Top of DATA UNDER STUDY

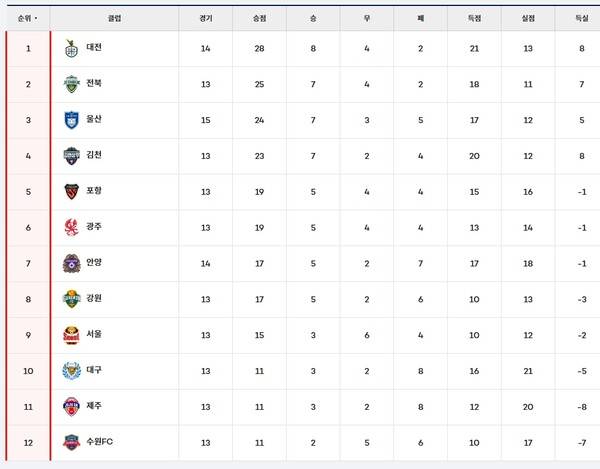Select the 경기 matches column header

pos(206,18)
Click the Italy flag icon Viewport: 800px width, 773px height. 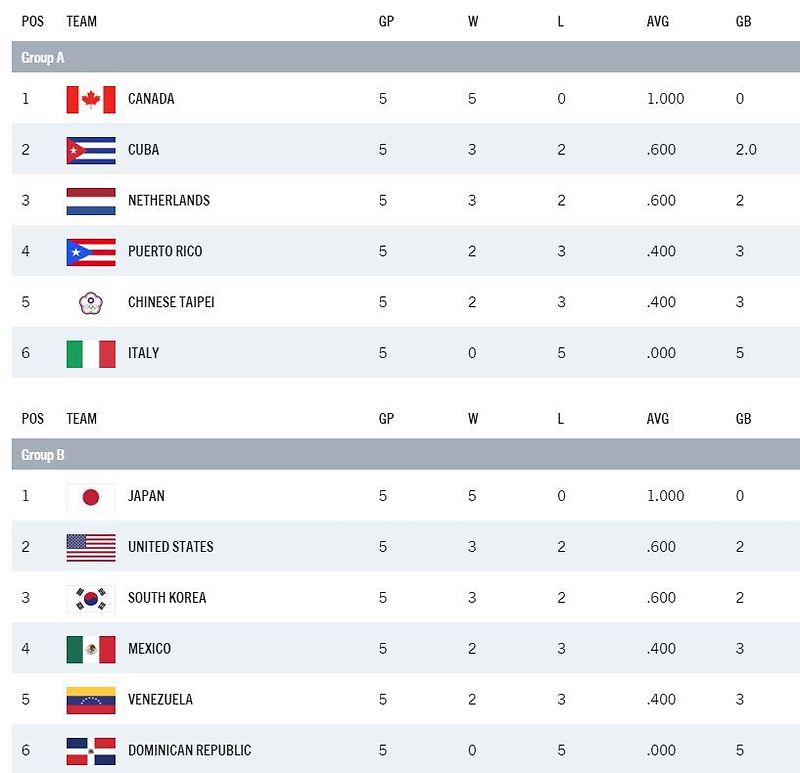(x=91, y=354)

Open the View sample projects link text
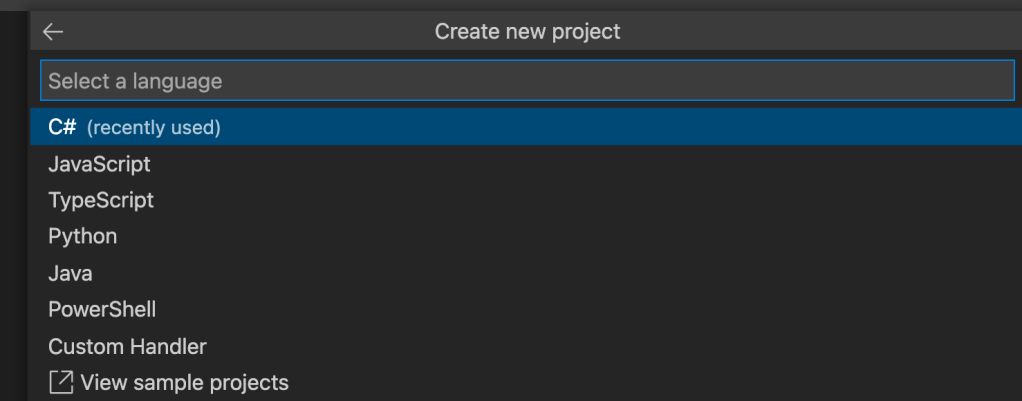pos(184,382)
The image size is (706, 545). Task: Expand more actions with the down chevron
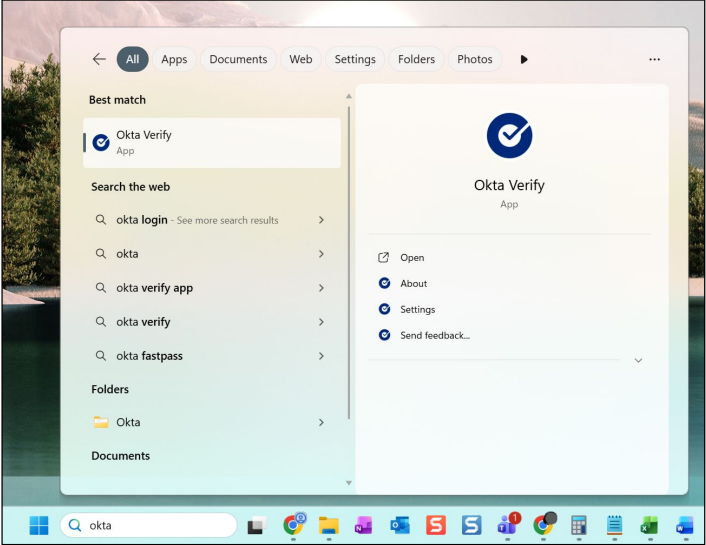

Bottom of DATA UNDER STUDY

**EXERCISE**: Pictures do not belong in your copy; restate word for word the lines from the one containing "Open the View sample projects link text" through the last line of the records above.

**TASK ANSWER**:
Open the View sample projects link text
pos(184,382)
The image size is (706, 545). Task: Expand more actions with the down chevron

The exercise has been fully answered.